2 地主からみた損得計算

定期借地権には長所も短所もある

 さて、街づくりにとっての意義はあっても、実際に土地の提供を決断するのは一人一人の地主である。その地主からみても、スケルトン定借事業が魅力的であることが必要だ。

 そのメリットについて、詳しくみてみよう。

 スケルトン定借事業は、地主からみると定期借地権の一種だ。そこで、まず、定期借地権による土地経営の長所と短所を整理しよう。

 第一のメリットは、空家による事業の失敗がないことだ。いったん入居者が決まると、建物は持家となる。その入居者が転居する時は、自分で次の人を探す必要がある。このため地主の負担が少ない。特に、近年は、賃貸マンションが供給過剰ぎみで空家が多い。この空家の心配をしなくてよいというのは、地主には大きなメリットだ。

 第二は、事業に資金と手間がかからないことだ。アパート経営と違って、土地を貸すだけだから多額の借金を背負うことはない。このため、地主からみて破産などのリスクが少ない事業といえよう。

 第三に、昔の借地権と違って、三〇年後または五〇〜六〇年後には、無条件で土地が戻ってくる。安心して土地を貸せるメリットは大きい。

 もちろん、メリットがあれば、短所もある。

 最大の短所は、借地の期間中は、地主は自分の土地でありながら、土地利用の自由をなくしてしまうことだ。三〇〜六〇年間という期間は決して短いとはいえない。

 もう一つは、昔の借地に比べて、相続時の土地の評価額が上がることだ。地主の権利が強まるから当然そうなるが、このため、相続税対策ができるのかという不安が生じてくる。

定借の短所を解決するつくば方式

 定期借地権の短所をほぼ解決できるのが、つくば方式・スケルトン定借事業である。

 まず、土地利用の自由がなくなる短所に対しては、「複合化」が解決の決め手になる。複合化というのは、建物の一部に、地主の貸店舗や賃貸マンションを設けることだ。場合によっては自宅を設けてもよい。これをうまく計画すれば、借地であっても地主自身が関与できる空間が広がる。
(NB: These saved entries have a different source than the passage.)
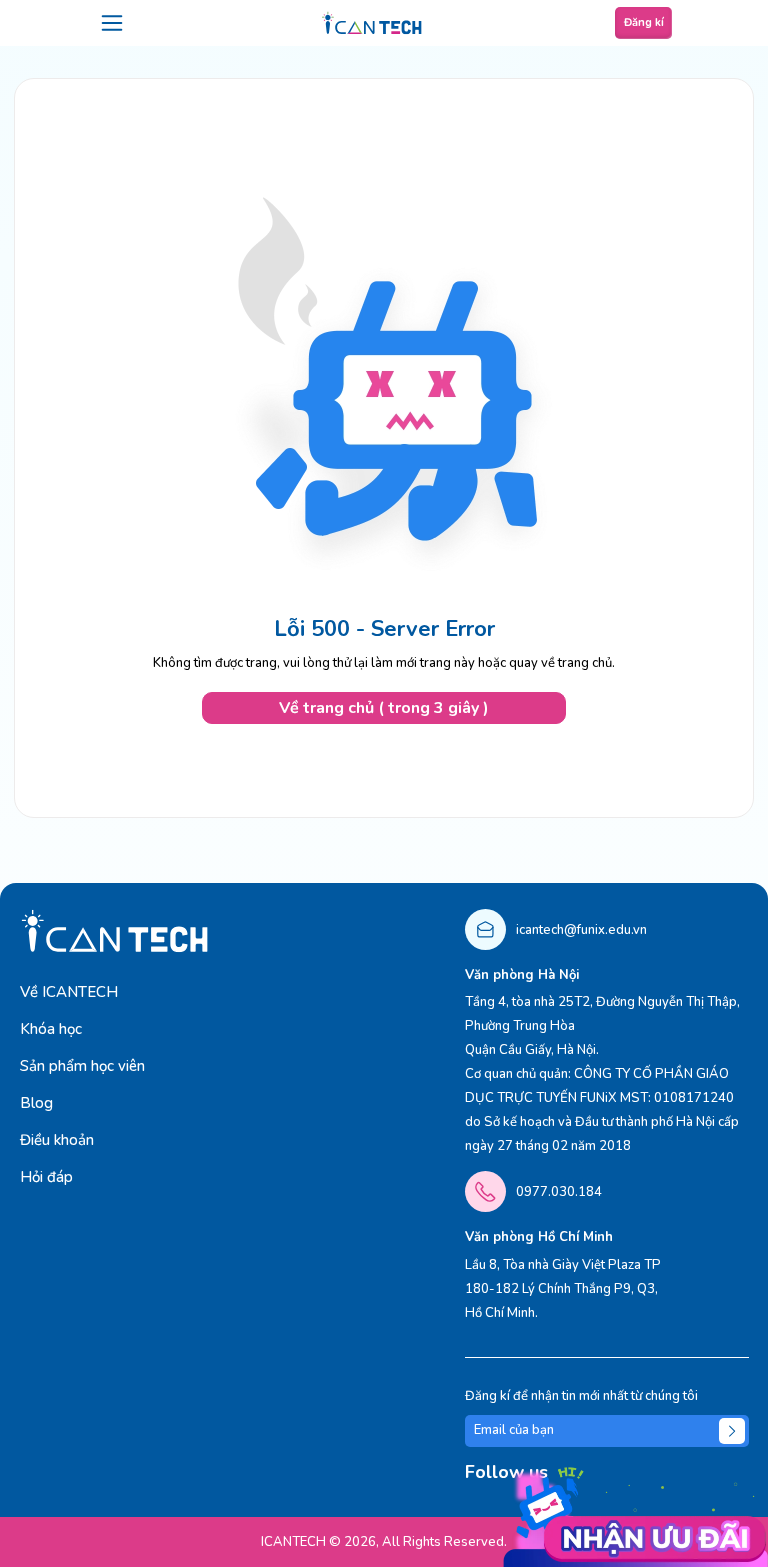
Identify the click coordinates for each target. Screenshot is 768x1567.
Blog (36, 1103)
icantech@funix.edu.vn (581, 930)
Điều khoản (57, 1140)
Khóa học (51, 1029)
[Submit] (732, 1431)
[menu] (112, 23)
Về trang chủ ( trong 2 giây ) (384, 708)
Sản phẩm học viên (82, 1066)
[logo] (372, 23)
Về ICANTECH (69, 992)
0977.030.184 (559, 1192)
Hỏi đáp (46, 1177)
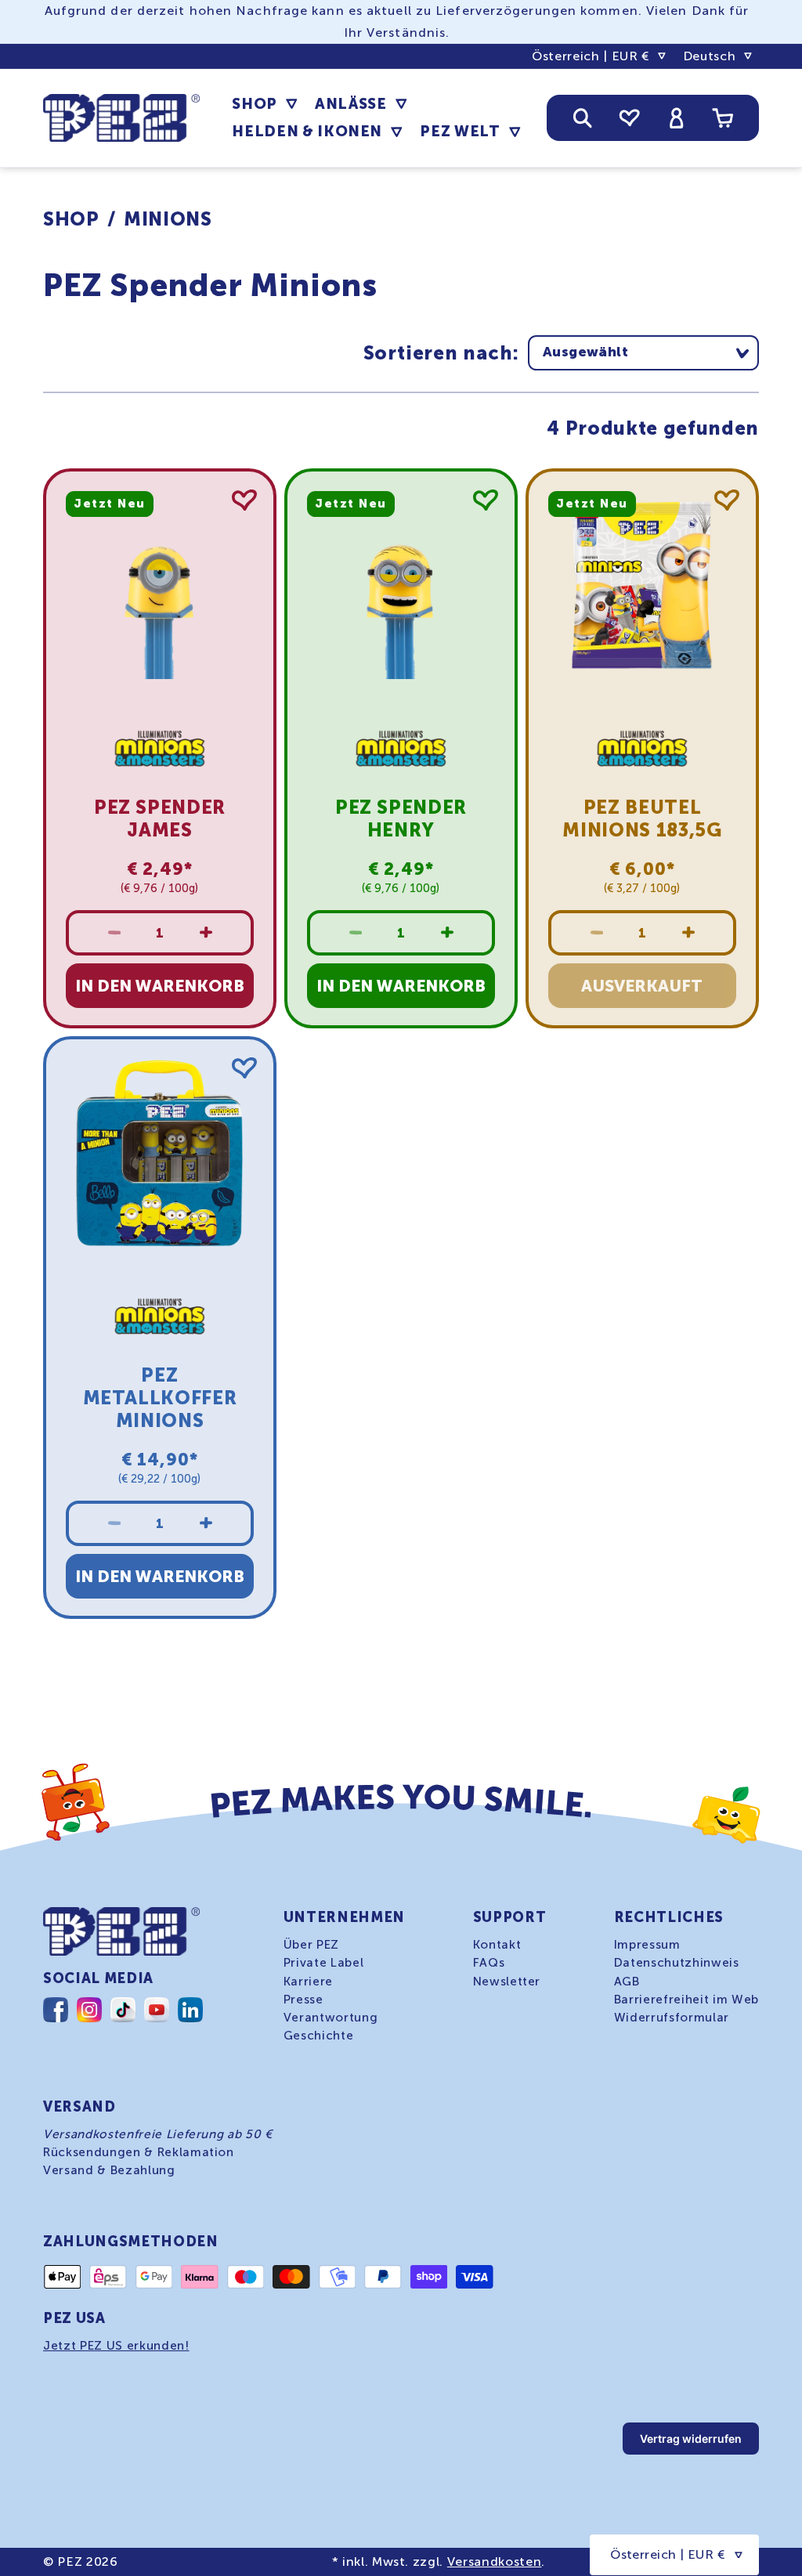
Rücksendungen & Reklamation (138, 2152)
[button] (264, 103)
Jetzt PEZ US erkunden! (116, 2346)
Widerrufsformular (671, 2018)
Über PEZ (311, 1945)
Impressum (647, 1945)
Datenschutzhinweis (676, 1963)
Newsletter (507, 1981)
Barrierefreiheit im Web (686, 2000)
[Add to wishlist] (244, 500)
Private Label (324, 1963)
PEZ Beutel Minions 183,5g (641, 818)
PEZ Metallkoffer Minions (160, 1398)
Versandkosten (494, 2561)
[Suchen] (583, 117)
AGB (627, 1981)
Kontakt (497, 1945)
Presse (303, 2000)
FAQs (489, 1963)
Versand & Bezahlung (109, 2170)
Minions (168, 219)
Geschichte (319, 2036)
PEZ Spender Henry (401, 818)
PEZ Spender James (160, 818)
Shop (71, 219)
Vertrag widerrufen (691, 2438)
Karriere (308, 1981)
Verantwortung (331, 2018)
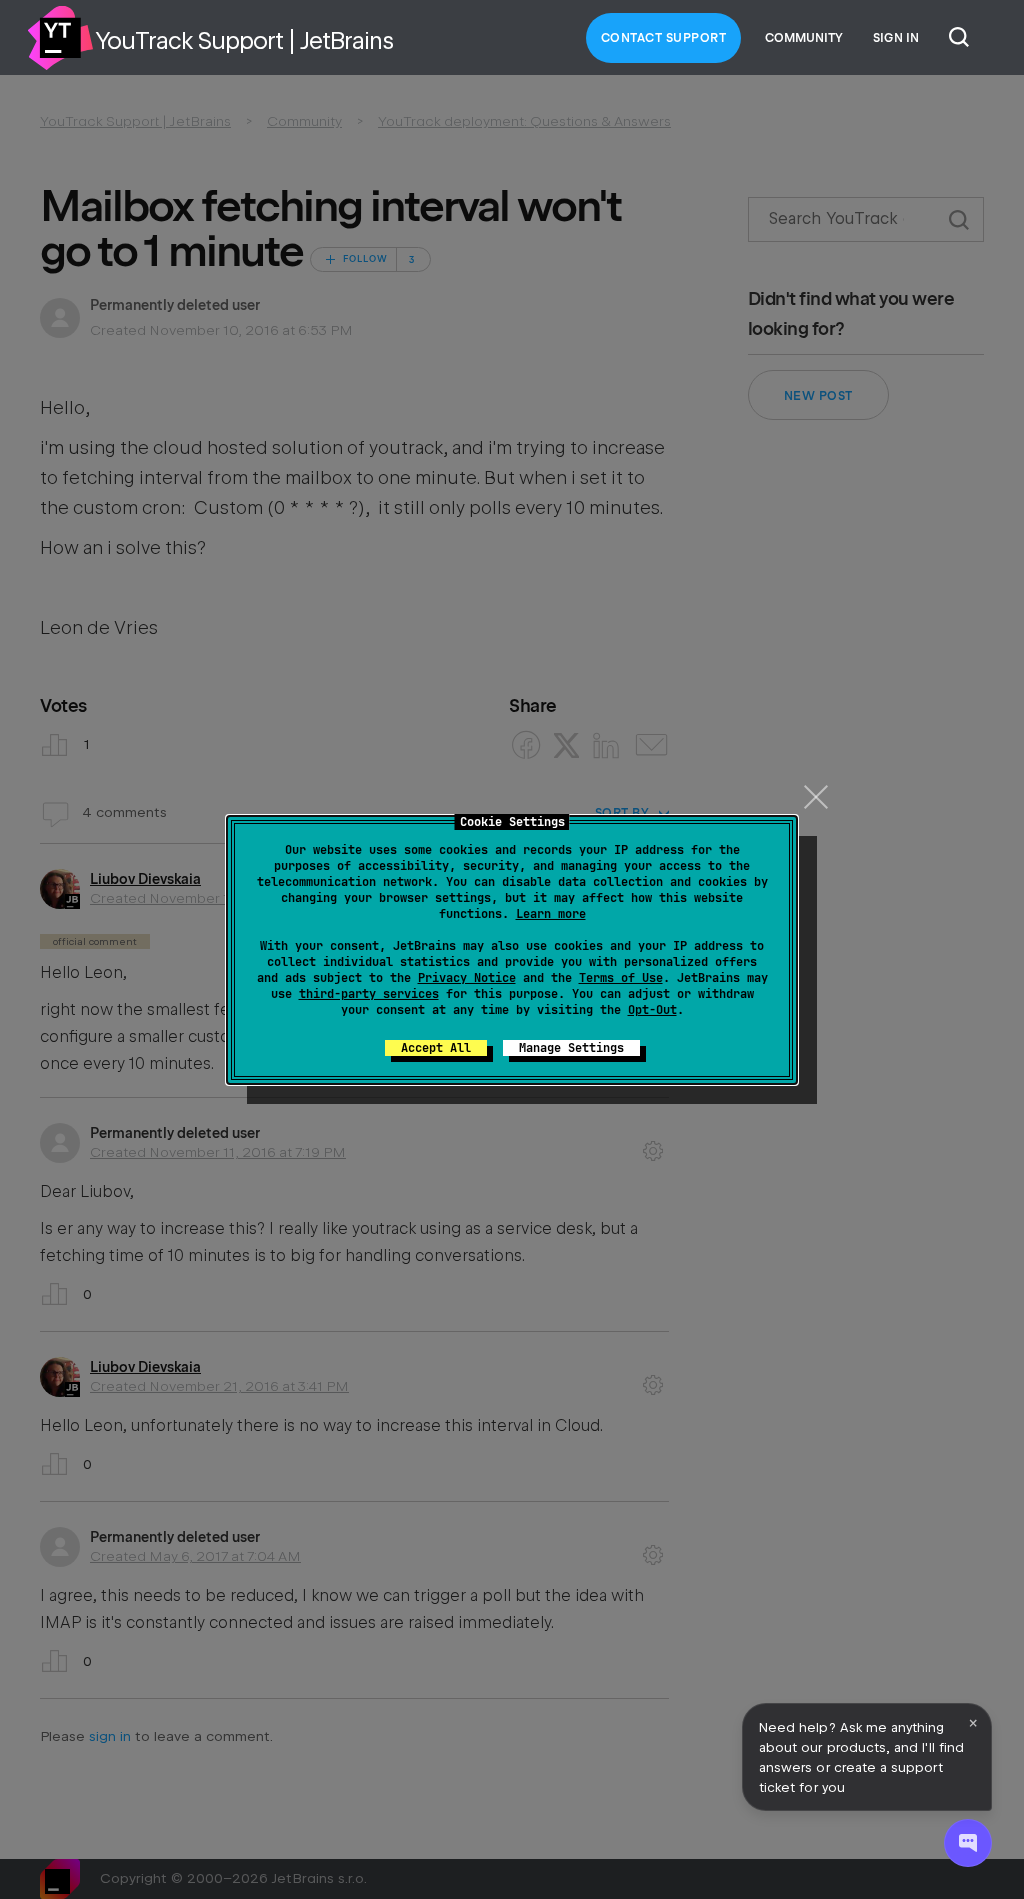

 例えば、つくば市内の第一住宅をみてみよう。一階には地主の貸事務所がつくられている。このように計算すると、土地に接した部分は地主の所有だ。二階以上を貸しているわけで、いわば「空中だけを貸した」という状態になる。このため、地主からみて、土地を手放したという実感がほとんどない。

 もちろん、このような複合化が、入居者の生活環境を悪くしたら元も子もない。第一号住宅では二階の高さに人工地盤をつくって、その下を事務所、その上を住宅というように完全に分離している。こうして、住宅の生活環境を普通のマンション以上に良好にしている。

 もともと、つくば方式の原型はスケルトン利用権であった。つまり、地主からすれば、手放すのは土地の権利ではなく、空中の人工地盤(スケルトン)を利用する権利だ。つくば方式も、これに近い形態を実現しており、今までの借地と異なり、地主の裁量権は広いのである。